*TEXT SHOWN*.

▼

Effenaar presents new concert experience

Photo credit: Studio040

Eindhoven pop venue Effenaar has launched a new concert experience: HYMNE. This project combines live performances with augmented reality (AR) and virtual reality (VR). The goal is to give visitors different experiences and offer more freedom to artists. “This is really cool.”

With the Belgian band WITT, you lie in a hammock, wearing a VR headset. While the band performs in the hall and moves through the audience, you look up. “The performance uses augmented reality. That is a layer that lies over reality,” explains Jos Feijen, director of Effenaar. “And in the world above you, all sorts of things are happening. People are walking around in the hall and crawling on the ceiling. You start to wonder what is real and what is not.”

Cooperation

WITT is one of the four artists in the line-up of HYMNE. Dylan van Dael, CHARLOT and Anneke van Giersbergen complete the line-up. They are accompanied by guitarist Steve Vai. The project is a collaboration between the Effenaar and Eindhoven-based 4DR Studios, the only 4D studio in the Netherlands and one of the few in the world. The idea for Hymne came from director Natasja Paulissen. “It’s really cool to participate in something that you’ve had in mind for so many years,” she says. This is possible thanks to the subsidy from the third partner of the project: CORTEX2. A European-subsidised initiative that focuses on improving Extended Reality. 4DR Studios asked the Effenaar to participate in the project. “Because the Effenaar has been working on innovation for so long,” Paulissen explains.

▲

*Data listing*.
▼

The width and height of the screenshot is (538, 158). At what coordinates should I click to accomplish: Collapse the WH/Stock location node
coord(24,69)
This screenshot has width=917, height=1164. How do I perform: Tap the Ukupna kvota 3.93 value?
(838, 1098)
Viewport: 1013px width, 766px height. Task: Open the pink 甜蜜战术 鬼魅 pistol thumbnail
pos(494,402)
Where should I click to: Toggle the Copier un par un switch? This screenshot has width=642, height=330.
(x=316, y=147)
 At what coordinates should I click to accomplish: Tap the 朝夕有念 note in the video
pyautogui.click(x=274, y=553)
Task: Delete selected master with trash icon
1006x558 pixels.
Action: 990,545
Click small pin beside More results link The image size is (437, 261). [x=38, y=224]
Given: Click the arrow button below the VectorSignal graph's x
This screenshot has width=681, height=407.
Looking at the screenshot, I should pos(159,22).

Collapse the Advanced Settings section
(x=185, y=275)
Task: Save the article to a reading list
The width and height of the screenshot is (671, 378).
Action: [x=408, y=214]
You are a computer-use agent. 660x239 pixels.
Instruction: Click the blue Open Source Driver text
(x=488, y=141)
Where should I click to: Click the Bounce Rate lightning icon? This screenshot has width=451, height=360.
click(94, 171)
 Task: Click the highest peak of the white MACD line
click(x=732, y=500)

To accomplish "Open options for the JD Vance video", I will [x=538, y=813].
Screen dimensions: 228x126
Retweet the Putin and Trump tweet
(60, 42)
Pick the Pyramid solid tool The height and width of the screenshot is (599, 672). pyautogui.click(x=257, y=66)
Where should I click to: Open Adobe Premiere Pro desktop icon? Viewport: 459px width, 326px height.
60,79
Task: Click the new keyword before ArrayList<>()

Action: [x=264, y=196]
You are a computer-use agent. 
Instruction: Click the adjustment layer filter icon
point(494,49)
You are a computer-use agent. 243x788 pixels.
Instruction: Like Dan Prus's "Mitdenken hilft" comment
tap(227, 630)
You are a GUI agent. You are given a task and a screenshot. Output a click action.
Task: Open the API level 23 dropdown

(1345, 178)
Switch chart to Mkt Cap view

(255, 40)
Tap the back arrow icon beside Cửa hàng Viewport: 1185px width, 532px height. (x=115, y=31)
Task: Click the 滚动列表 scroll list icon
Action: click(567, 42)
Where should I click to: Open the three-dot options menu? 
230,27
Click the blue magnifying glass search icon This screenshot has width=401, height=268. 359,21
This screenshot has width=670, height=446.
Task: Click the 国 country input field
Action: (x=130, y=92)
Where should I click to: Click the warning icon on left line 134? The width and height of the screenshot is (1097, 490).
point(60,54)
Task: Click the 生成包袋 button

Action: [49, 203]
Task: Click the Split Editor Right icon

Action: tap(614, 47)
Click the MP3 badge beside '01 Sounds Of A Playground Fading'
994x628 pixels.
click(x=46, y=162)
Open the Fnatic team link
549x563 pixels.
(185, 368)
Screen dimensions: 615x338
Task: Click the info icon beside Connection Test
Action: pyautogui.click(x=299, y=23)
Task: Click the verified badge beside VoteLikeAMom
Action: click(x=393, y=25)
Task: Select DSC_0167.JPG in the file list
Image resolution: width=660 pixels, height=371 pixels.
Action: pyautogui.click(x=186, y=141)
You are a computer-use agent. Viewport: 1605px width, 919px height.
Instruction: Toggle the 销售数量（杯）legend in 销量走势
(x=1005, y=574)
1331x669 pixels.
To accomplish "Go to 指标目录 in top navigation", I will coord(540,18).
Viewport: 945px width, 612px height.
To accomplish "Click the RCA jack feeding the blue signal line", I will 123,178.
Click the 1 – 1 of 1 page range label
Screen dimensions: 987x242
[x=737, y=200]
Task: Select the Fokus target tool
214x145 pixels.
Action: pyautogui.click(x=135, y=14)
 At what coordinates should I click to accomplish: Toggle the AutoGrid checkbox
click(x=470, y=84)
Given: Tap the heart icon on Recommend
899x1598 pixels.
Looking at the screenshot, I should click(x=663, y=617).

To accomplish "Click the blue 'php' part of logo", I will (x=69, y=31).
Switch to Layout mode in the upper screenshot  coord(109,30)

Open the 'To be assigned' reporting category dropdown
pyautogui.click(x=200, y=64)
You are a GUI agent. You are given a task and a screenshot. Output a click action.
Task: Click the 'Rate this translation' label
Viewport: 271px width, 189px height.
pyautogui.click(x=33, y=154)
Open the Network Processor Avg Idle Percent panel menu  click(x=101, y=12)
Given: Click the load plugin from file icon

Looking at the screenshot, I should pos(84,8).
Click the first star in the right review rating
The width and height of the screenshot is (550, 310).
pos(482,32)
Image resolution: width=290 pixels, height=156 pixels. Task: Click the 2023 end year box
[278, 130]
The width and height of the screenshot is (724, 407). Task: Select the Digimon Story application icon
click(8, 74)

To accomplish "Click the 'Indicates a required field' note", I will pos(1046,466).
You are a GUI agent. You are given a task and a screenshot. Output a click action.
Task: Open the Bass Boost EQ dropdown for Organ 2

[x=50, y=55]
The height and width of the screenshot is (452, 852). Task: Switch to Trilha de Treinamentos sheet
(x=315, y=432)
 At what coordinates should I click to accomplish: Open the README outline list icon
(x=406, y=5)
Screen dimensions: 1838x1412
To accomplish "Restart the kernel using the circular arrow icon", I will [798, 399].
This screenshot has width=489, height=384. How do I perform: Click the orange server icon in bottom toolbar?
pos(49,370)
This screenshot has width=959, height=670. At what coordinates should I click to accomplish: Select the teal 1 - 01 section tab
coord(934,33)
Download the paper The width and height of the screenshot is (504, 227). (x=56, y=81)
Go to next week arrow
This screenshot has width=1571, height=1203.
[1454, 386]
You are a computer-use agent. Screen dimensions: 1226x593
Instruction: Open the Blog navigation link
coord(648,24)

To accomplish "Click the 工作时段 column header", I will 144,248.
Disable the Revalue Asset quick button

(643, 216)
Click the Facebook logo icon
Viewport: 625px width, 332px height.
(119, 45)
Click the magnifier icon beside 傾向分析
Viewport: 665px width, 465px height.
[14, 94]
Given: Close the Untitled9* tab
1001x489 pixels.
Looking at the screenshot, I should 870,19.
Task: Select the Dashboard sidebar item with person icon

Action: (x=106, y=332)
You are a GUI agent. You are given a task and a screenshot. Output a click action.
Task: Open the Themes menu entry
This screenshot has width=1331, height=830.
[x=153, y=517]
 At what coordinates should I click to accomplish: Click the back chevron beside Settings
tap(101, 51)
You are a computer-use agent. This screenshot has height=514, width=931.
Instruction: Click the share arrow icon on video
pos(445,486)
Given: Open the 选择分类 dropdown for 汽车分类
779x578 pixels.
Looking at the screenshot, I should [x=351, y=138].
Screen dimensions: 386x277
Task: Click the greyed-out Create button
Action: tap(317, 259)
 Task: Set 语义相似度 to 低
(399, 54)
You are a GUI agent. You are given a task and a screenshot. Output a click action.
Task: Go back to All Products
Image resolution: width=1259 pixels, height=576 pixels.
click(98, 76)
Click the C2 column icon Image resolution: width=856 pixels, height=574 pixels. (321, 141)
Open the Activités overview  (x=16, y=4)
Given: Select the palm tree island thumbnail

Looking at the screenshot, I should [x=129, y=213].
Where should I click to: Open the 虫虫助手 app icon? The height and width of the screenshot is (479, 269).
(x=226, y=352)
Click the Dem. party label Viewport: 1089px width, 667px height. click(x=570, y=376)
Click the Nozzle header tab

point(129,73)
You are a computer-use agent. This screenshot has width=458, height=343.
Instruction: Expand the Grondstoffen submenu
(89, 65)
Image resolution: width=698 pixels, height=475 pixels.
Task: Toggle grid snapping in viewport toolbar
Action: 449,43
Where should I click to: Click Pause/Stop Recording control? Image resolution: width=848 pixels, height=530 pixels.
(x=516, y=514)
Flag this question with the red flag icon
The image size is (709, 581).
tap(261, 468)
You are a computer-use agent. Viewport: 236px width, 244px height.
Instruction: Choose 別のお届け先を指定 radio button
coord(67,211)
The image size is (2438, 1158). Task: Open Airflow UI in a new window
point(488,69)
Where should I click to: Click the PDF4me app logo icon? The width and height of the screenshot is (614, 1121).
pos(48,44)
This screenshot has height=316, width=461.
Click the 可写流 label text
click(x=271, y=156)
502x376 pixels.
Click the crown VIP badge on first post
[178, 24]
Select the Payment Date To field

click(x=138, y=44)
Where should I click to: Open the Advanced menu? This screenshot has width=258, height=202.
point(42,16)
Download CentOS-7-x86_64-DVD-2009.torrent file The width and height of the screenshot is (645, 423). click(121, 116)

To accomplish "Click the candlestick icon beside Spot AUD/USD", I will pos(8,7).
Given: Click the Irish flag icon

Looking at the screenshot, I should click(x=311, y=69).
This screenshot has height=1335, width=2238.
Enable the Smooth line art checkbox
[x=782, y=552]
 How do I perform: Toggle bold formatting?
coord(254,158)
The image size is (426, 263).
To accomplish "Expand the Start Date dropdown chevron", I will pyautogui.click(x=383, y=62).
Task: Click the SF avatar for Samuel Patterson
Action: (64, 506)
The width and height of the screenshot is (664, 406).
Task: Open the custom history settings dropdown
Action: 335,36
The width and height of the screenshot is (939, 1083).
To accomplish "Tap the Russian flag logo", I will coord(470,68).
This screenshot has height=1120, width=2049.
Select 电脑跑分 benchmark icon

▲

*INSTRUCTIONS TO FOLLOW*.
Write the next part of the article about Effenaar's HYMNE concert experience, starting after its last sentence.

*RESPONSE TO THE TASK*.
VR and AR

“We want to investigate how you can use new technology to give visitors completely different experiences and more freedom to artists,” says Feijen. The band CHARLOT and singer Anneke van Giersbergen use VR. They take you along with the song they have made. With Van Giersbergen, for example, you start on an island, and the atmosphere is different at every spot on the island, with the music changing with the atmosphere.

“We’ve been working with VR and AR for 15 years now, and we know that music is very important in that, because otherwise it becomes bland,” says Paulssen. “But now we work the other way around. We start with the music, and then we make VR or AR for that,” she explains.

Virtual world

The artists were given the freedom to give substance to their song. They made a mood board, thought about what inspired them and started thinking about which scenes fit a song. Then the people with the expertise of XR come in, who look at how they can bring that experience to life. “What would they want to perform in a virtual world, how would you do that? For an artist it is very important that they can convey the feeling of a song,” says Paulissen.

“Artists and musicians are given a new way to tell a story. This is all still in its infancy, but if you look at how teenagers deal with the digital world, it ties in with what they are already doing. A new way to express yourself, that suits today’s youth,” Feijen adds.

Brought

There was a try-out recently. “People are really into it for the whole song, they are out of this world for half an hour on music they have never heard before,” says Paulssen. “It is not without reason that the video clip became so popular. This is actually the continuation of the video clip.”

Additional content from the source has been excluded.